EXERCISE DETAILS
Of the lines in the data below, write out exactly those from the one holding "Clear the search query with the X icon" through the one holding "Click the bold", both included.

***** SUPPLIED MATERIAL

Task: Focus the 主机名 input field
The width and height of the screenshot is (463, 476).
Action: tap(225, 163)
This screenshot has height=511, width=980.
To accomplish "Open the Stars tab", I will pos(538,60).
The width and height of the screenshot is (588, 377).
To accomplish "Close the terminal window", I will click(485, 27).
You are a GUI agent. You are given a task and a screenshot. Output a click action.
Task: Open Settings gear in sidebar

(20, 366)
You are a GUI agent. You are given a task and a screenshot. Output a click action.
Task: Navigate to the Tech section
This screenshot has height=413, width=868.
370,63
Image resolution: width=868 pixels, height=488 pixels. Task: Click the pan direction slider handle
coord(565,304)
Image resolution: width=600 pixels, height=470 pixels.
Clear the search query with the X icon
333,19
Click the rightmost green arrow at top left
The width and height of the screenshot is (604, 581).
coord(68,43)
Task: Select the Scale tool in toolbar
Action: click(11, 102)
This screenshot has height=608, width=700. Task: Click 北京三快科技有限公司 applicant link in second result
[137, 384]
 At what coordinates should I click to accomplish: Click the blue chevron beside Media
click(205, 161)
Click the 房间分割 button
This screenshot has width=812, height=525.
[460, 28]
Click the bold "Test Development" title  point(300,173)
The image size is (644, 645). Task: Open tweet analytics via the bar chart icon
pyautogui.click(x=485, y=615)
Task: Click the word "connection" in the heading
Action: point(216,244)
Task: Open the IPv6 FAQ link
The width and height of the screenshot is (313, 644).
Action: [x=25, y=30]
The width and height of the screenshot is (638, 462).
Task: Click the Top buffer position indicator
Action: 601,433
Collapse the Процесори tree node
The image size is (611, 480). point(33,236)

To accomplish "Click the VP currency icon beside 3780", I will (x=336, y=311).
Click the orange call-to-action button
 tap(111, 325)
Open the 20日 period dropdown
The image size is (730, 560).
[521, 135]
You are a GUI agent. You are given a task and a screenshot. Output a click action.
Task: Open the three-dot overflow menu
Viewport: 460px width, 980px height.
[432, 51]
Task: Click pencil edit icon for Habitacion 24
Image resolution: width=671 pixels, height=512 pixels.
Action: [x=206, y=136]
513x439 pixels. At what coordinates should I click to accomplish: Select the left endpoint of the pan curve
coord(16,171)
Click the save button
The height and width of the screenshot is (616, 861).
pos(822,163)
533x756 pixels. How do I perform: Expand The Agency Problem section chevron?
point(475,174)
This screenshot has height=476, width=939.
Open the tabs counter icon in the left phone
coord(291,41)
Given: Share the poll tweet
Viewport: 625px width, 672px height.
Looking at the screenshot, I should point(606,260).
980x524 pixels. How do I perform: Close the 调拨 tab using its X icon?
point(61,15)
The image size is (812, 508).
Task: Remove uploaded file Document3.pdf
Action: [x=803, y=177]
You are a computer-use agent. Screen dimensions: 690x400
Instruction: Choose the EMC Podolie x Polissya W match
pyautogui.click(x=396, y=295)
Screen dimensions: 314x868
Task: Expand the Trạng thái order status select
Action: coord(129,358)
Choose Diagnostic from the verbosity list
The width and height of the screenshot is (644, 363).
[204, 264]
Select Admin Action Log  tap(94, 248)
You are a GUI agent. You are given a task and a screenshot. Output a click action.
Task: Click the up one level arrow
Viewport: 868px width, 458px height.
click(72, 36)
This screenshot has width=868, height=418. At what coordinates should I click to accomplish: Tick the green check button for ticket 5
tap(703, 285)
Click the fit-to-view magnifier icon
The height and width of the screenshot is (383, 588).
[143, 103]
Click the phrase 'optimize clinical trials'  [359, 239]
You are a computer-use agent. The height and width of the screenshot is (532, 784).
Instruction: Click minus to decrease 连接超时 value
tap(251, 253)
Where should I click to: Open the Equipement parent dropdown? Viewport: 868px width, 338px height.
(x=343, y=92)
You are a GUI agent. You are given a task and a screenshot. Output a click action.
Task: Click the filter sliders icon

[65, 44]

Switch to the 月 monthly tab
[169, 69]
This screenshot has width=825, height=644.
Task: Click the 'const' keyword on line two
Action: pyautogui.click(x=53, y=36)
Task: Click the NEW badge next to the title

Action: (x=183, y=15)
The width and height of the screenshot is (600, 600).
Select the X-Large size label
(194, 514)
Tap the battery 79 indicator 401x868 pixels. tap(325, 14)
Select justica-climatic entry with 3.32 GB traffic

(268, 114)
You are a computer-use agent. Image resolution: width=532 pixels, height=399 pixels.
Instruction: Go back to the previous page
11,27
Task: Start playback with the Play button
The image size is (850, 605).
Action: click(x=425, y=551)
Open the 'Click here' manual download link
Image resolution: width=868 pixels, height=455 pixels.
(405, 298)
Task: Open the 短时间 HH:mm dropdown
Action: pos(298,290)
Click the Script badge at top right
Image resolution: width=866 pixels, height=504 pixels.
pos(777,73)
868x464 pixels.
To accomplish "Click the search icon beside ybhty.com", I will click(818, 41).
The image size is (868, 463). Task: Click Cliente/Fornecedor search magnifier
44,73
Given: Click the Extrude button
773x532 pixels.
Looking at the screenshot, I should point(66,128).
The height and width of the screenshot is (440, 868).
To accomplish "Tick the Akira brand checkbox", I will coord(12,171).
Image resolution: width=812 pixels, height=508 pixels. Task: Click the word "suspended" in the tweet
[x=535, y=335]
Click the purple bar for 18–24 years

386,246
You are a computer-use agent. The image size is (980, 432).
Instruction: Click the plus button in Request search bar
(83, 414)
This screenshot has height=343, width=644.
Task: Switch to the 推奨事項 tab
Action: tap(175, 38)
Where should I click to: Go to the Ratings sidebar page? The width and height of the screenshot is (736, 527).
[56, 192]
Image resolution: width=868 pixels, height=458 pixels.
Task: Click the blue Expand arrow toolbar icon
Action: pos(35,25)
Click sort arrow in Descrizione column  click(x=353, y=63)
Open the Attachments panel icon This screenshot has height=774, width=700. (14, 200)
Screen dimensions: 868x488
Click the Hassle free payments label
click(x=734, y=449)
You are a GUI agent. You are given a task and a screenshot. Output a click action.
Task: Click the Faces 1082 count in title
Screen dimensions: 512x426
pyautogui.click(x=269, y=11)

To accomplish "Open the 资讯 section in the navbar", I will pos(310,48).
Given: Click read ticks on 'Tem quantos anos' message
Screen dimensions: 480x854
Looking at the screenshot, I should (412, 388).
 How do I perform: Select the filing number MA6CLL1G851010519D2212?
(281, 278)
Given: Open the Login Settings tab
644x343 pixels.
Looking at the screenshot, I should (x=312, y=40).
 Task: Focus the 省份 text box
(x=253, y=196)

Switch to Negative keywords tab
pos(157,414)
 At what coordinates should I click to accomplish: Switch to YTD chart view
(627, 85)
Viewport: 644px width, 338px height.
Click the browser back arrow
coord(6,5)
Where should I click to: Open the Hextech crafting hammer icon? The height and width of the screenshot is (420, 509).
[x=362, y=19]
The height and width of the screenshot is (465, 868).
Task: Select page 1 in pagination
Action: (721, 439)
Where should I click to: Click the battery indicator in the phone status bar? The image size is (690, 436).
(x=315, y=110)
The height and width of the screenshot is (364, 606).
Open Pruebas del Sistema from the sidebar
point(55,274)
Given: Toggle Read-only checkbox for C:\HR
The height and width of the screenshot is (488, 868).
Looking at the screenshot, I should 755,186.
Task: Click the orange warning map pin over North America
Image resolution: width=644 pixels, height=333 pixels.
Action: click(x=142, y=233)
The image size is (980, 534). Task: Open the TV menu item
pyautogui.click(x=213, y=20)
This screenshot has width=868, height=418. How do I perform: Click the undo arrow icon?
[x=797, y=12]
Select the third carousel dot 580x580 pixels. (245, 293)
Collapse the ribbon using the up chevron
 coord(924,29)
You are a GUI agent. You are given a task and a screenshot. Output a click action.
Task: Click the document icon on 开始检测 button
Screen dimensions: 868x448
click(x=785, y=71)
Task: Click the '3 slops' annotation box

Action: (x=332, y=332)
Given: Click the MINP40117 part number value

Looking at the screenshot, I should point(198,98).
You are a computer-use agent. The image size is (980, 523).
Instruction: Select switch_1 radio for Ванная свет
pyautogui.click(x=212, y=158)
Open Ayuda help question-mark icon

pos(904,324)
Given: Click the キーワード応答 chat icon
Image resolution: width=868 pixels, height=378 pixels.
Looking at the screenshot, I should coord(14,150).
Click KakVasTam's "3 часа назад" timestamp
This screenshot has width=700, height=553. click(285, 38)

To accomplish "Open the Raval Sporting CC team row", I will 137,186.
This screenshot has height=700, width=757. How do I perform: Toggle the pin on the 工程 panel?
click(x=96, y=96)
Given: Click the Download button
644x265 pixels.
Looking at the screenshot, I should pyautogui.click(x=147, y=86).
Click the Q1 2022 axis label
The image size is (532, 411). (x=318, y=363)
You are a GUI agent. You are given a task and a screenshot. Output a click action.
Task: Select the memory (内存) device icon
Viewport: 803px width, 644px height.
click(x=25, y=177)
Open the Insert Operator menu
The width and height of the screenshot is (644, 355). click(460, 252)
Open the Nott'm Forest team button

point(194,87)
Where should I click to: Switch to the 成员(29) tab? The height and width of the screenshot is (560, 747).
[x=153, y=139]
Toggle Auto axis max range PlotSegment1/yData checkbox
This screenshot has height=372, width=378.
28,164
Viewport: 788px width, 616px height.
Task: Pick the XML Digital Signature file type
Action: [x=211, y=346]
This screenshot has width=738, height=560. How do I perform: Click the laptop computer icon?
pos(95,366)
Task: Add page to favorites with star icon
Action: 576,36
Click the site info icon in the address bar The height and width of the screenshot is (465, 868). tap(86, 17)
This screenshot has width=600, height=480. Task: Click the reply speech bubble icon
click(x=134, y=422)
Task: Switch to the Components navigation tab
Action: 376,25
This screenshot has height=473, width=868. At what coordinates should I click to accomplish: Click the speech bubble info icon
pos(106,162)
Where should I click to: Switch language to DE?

**********

EXERCISE RESULT
Clear the search query with the X icon
333,19
Click the rightmost green arrow at top left
The width and height of the screenshot is (604, 581).
coord(68,43)
Task: Select the Scale tool in toolbar
Action: click(11, 102)
This screenshot has height=608, width=700. Task: Click 北京三快科技有限公司 applicant link in second result
[137, 384]
 At what coordinates should I click to accomplish: Click the blue chevron beside Media
click(205, 161)
Click the 房间分割 button
This screenshot has width=812, height=525.
[460, 28]
Click the bold "Test Development" title  point(300,173)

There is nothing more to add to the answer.